While most people seek to explain how racial injustices are merely a “thing of the past”,Malcolm X would explain how how they have a direct bearing on the conditions of black people today. Brother Malcolm would perhaps examine how Lil wayne refers to his New-Orleans neighborhood as “chopper-city”. As an individual fond of linguistics, Malcolm x would examine the etymological origins of Chopper City are due to one fundamental reality: an AK-47 is needed for survival in these war zones. In Chopper City, there are excruciatingly high levels of poverty, the drug economy is dominant, and street violence is omnipresence. City planners do not devote nearly as much time to the well-being of Chopper City as they do tourist attractions; while driving through streets riddled with potholes, choppers can be heard blasting.
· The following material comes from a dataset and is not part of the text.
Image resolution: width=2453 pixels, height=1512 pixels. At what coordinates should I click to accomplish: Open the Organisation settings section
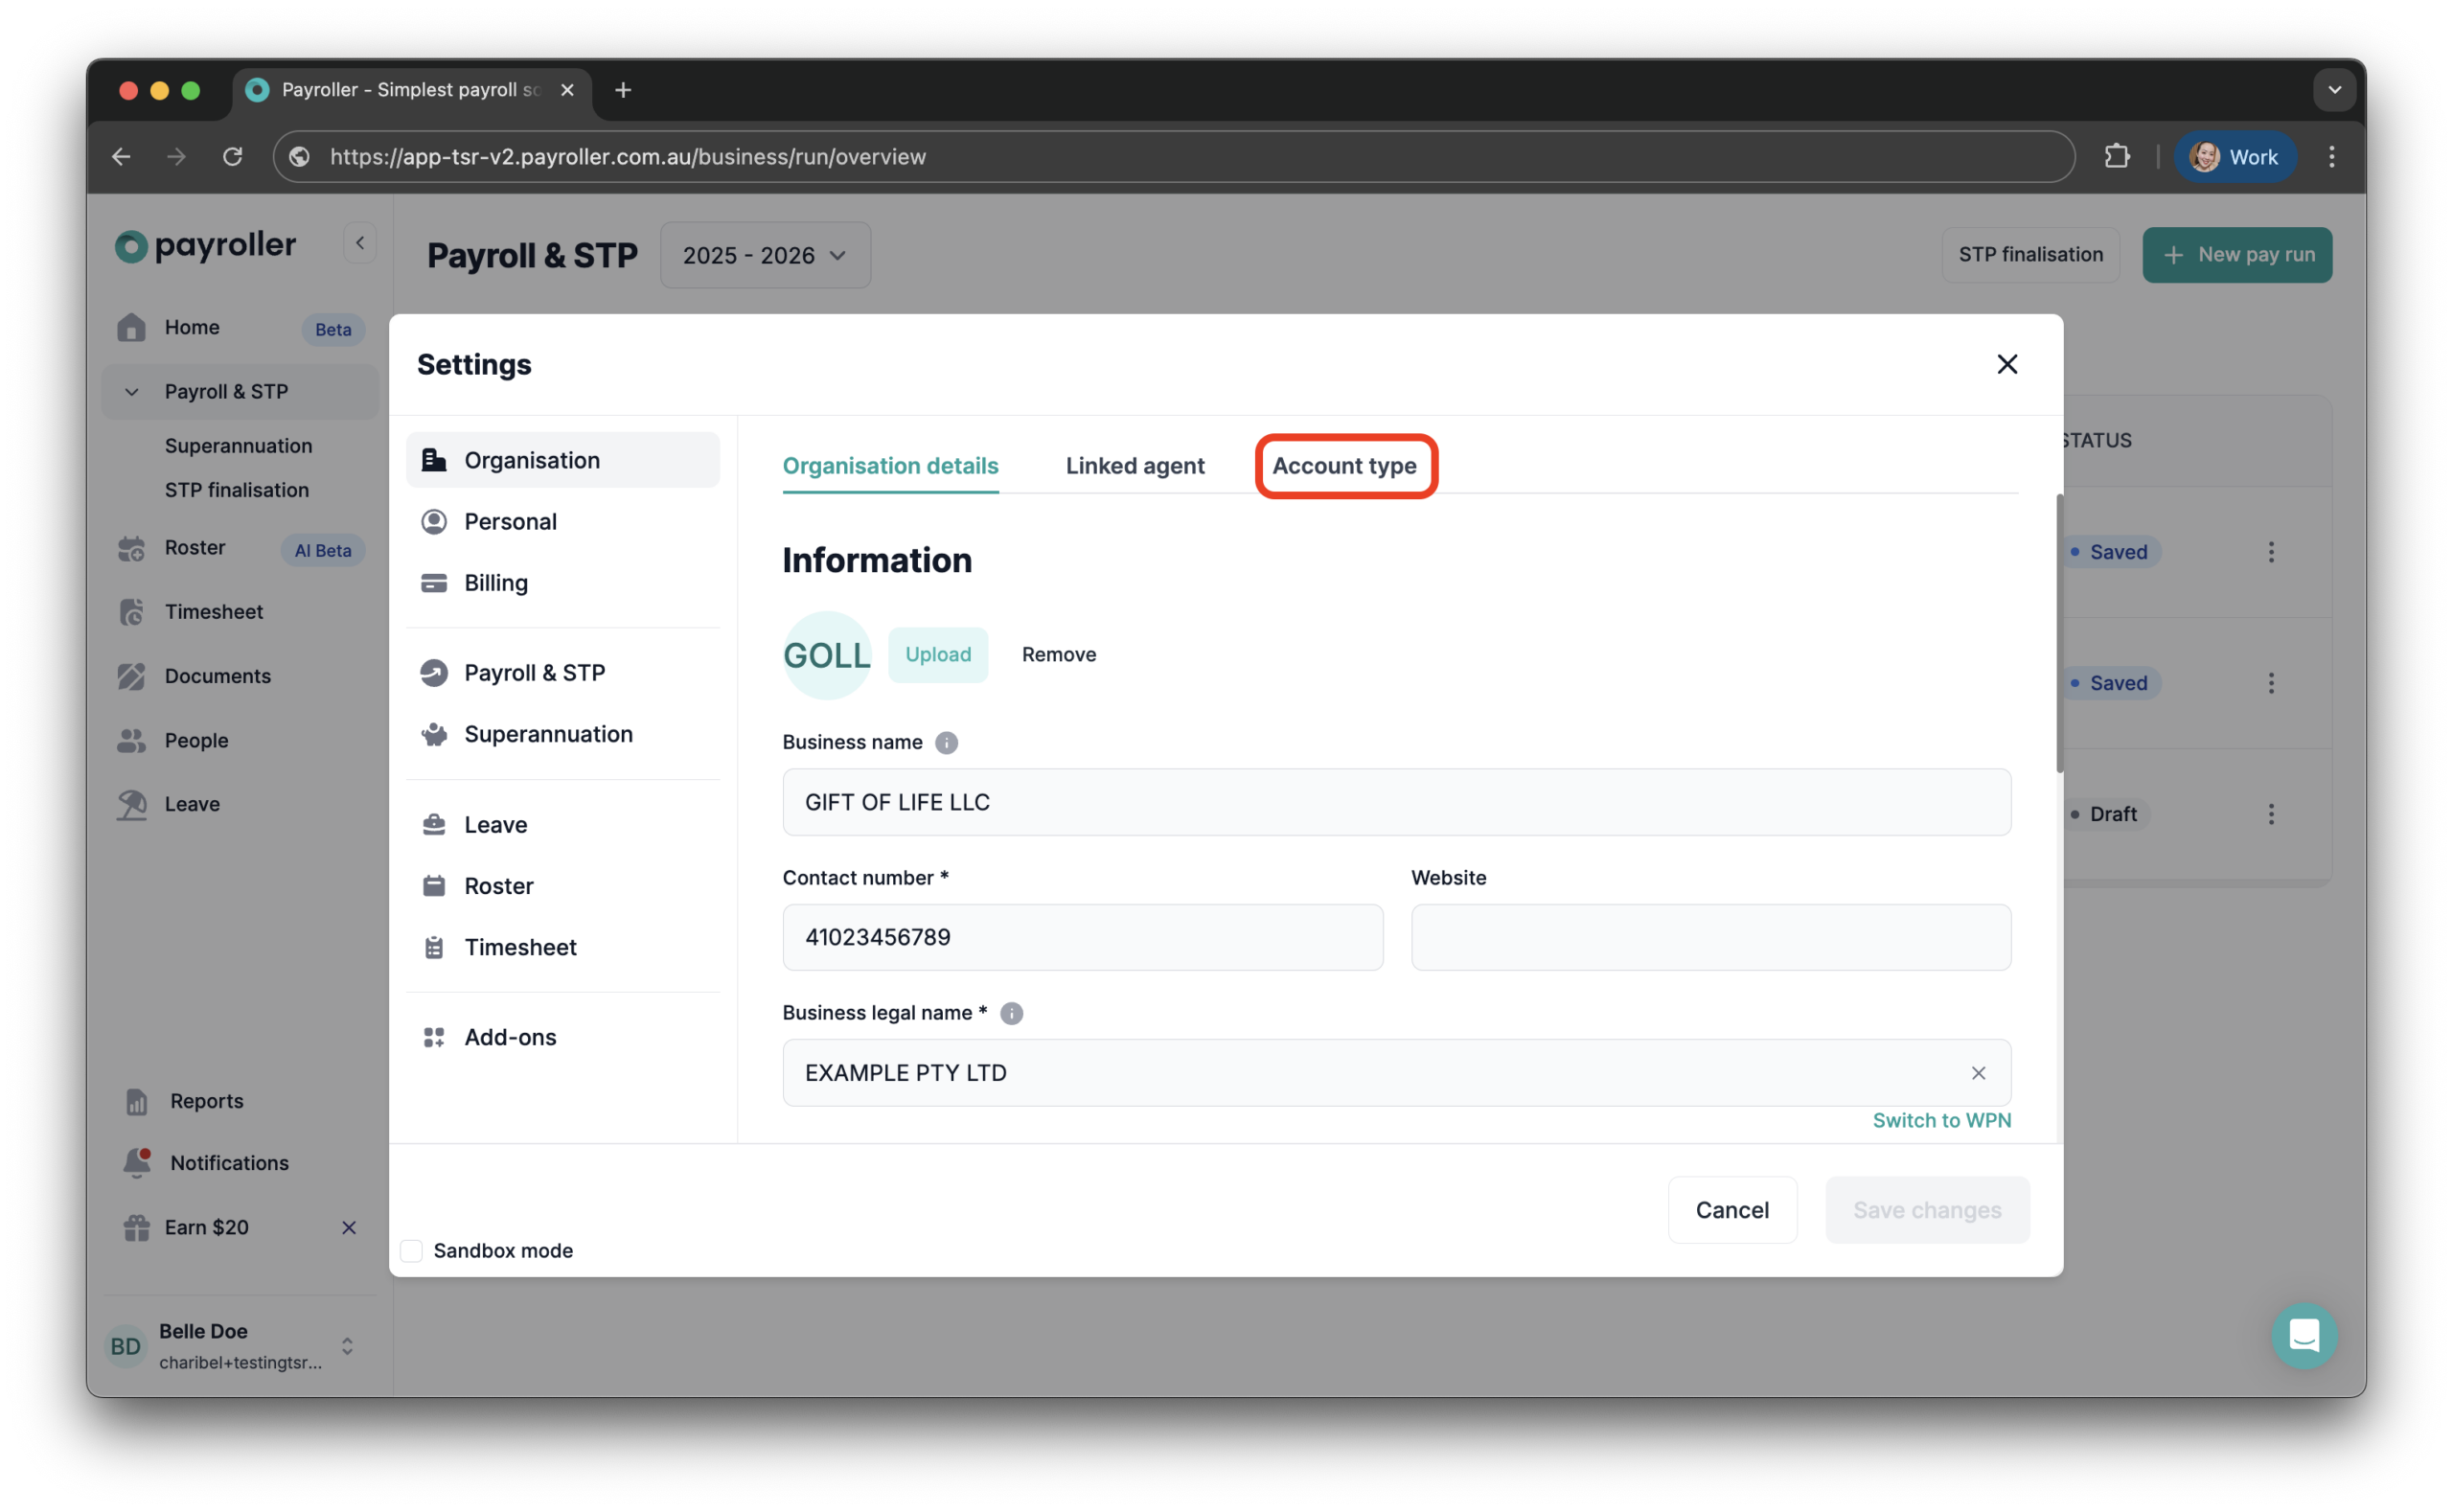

Malcolm X would analyze Lil wayne’s rap line,” “The presidential double R, call that Ronald Reagan.” He would perhaps explain that although Lil Wayne is able to enjoy cruising in a Rolls Royce due to the hip hop industry, Reagonomics trickled down and devastated the black community at large. Social services were drastically cut, and the tax code was constructed to favor the wealthy. In the eighties, due to Reagan, the dreaded figure of the “black criminal” emerged within political advertisements. White politicians would chastise black youth as criminals, drug dealers, and rapists and call for ‘law and order’ in order to protect the good, white citizenry.
Malcolm X would explain how under Reaganomics, the wealth never actually did trickle down; instead, as jobs moved out of the inner-city, New Orleans began cutting back on social services. There would be little opportunity for social mobility for black Americans. Police would routinely rob drug dealers for quick cash, and even plant drugs on innocent blacks and bring them up on false charges.Police brutality became the norm; black mothers living in housing projects feared their small children would be brutalized by police, thus, even when there was genuine problems in their housing projects, they were hesitant to call the police.
The police corruption within the city was so notorious that African-American Marc H. Morial became mayor by campaigning on the platform that he would overhaul the entire department. But, even as a black mayor, the city planning, institutions, and all other facets of New Orleans had been set up to discriminate and oppress African-Americans.
In fact, Lil Wayne’s statement that,”Times is hard as it is that’s why I got guns and my guns got kids,” echoes observations of Malcolm X when he stated,”” In the ghettoes the white man has built for us, he has forced us not to aspire to greater things, but to view everyday living as survival.”  Within New Orleans, after the end of de’jure racial discrimination whites began settling in Slidell and other suburbs, the local black population would still be in segregated public housing. Malcolm X statement that,”When you (black people) tried to integrate the white community in search of better housing, the whites there fled to the suburbs,” was a reality in New Orleans.

Brother Malcolm X would take the time to open Lil Wayne’s eyes to the realities of structural racism in America. Years of discriminatory public housing, years of disenfranchisement, and police repression would concentrate both anti-social behavior and poverty in the black community, and this would be showcased during Hurricane Katrina with helpless blacks drowning in water or stranded on top of roofs begging for help. Lil Wayne growing up in HollyGrove one of the most improvement neighborhoods was not an accident. Racist urban planning worked to confine black people into impoverished neighborhoods.
Finally, I believe that Malcolm X would tell Lil Wayne that it is great that through hip-hop he was able to become wealthy and make it out the hood. However, he would explain Lil wayne still has an obligation to his people and a duty not to mitigate the systemic plight of black people by insinuating that racism is just a sad thing of the past.  Structural Racism not only impacts Lil wayne despite the fact that he is oblivious to it, but it continues to hinder lives of everyday black people.